▶ [TO DO] If a line in the material below has the word "computer", copy it.
DATA SECTION below:
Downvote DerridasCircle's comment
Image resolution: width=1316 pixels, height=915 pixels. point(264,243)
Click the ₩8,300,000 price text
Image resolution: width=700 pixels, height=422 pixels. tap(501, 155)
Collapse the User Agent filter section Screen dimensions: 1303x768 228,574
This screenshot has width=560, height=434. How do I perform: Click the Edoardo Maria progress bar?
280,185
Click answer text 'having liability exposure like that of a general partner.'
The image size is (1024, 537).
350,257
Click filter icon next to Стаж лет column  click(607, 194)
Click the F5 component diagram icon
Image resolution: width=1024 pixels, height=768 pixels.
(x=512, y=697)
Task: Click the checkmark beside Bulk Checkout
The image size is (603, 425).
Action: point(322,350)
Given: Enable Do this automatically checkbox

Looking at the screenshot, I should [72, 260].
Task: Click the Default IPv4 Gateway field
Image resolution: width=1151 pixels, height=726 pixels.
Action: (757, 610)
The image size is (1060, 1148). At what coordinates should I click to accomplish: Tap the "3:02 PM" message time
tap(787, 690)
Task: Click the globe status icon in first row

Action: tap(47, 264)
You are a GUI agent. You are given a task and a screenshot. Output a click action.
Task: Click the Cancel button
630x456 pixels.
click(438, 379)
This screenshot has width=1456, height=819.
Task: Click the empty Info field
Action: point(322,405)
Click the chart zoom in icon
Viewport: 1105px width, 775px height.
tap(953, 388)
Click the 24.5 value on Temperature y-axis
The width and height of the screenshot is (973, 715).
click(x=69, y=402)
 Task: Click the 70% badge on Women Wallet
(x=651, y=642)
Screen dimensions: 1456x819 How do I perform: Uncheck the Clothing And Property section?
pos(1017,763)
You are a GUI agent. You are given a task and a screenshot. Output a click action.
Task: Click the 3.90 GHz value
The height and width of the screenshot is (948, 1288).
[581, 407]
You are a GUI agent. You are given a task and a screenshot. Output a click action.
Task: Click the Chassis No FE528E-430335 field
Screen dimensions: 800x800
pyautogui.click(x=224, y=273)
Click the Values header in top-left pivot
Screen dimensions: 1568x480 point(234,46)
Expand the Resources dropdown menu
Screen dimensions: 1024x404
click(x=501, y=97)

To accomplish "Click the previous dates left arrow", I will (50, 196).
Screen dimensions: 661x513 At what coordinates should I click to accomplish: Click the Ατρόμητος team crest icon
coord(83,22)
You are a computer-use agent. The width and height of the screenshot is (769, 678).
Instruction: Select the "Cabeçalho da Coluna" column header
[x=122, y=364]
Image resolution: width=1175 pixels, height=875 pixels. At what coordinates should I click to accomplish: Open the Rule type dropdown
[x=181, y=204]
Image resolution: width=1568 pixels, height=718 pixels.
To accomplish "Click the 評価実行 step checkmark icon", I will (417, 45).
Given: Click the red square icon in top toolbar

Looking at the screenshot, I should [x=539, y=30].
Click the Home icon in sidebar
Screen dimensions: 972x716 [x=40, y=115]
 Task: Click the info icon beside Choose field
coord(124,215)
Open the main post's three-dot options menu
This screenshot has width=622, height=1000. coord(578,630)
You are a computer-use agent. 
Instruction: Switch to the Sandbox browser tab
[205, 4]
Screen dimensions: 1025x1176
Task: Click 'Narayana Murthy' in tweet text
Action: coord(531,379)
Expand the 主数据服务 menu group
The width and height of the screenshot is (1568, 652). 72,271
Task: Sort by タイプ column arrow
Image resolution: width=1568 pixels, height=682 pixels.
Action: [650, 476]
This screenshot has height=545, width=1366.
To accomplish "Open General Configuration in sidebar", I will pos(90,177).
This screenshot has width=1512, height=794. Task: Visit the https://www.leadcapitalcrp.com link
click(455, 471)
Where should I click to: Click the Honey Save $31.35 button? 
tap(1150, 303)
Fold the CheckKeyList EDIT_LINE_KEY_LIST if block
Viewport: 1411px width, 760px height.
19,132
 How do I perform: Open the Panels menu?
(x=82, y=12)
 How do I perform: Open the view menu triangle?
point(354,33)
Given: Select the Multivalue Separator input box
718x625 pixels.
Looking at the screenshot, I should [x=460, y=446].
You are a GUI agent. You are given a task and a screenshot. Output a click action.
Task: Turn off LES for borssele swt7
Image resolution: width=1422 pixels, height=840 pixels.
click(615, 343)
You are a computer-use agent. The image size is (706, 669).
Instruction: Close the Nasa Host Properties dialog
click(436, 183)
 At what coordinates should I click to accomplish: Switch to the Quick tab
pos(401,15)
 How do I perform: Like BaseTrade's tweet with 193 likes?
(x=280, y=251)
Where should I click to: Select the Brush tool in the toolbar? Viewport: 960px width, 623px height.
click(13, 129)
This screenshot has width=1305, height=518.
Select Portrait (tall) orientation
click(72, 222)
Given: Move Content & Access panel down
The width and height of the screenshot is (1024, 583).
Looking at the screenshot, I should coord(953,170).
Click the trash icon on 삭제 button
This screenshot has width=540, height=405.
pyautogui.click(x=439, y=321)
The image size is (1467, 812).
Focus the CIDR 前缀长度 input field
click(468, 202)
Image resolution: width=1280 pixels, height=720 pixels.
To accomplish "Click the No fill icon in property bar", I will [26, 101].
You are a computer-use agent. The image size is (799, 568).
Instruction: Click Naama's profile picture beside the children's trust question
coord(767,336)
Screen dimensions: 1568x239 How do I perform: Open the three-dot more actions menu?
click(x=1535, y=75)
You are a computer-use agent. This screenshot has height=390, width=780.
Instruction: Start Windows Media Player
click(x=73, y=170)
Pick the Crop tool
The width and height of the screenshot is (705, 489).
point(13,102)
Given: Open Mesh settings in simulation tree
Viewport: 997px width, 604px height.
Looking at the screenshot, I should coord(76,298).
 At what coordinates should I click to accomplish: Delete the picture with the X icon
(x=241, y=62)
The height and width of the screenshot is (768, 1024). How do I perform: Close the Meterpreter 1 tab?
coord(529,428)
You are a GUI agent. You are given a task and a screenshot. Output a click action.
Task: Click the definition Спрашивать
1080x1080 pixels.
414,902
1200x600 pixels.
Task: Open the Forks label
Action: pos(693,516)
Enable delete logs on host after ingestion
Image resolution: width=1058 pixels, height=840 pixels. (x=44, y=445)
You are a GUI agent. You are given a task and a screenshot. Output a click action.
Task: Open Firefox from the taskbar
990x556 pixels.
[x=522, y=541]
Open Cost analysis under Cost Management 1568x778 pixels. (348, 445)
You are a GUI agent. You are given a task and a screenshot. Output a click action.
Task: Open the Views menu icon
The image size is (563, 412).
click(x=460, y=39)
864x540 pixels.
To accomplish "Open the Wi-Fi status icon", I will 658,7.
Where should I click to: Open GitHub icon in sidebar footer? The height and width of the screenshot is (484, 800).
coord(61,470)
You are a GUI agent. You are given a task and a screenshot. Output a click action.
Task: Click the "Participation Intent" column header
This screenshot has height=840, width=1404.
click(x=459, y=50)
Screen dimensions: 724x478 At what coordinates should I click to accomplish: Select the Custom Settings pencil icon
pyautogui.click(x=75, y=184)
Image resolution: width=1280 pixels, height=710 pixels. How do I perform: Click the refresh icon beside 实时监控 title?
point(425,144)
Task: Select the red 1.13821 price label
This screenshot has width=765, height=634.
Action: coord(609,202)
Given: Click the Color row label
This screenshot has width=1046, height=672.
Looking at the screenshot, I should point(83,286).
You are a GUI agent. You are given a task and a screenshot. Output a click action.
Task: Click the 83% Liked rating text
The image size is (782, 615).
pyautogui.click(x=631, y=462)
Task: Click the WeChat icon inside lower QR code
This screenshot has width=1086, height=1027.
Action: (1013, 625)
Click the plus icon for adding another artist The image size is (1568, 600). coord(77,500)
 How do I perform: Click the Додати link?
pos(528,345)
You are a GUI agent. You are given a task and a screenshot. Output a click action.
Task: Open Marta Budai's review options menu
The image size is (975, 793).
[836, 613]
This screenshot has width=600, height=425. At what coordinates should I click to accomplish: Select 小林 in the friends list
End of DATA SECTION.
▶ [SOLUTION FOR THIS EXERCISE]
You are a computer-use agent. The width and height of the screenshot is (769, 678).
You are a computer-use agent. 
You are a computer-use agent. The image size is (706, 669).
You are a computer-use agent. The image size is (799, 568).
You are a computer-use agent. This screenshot has height=390, width=780.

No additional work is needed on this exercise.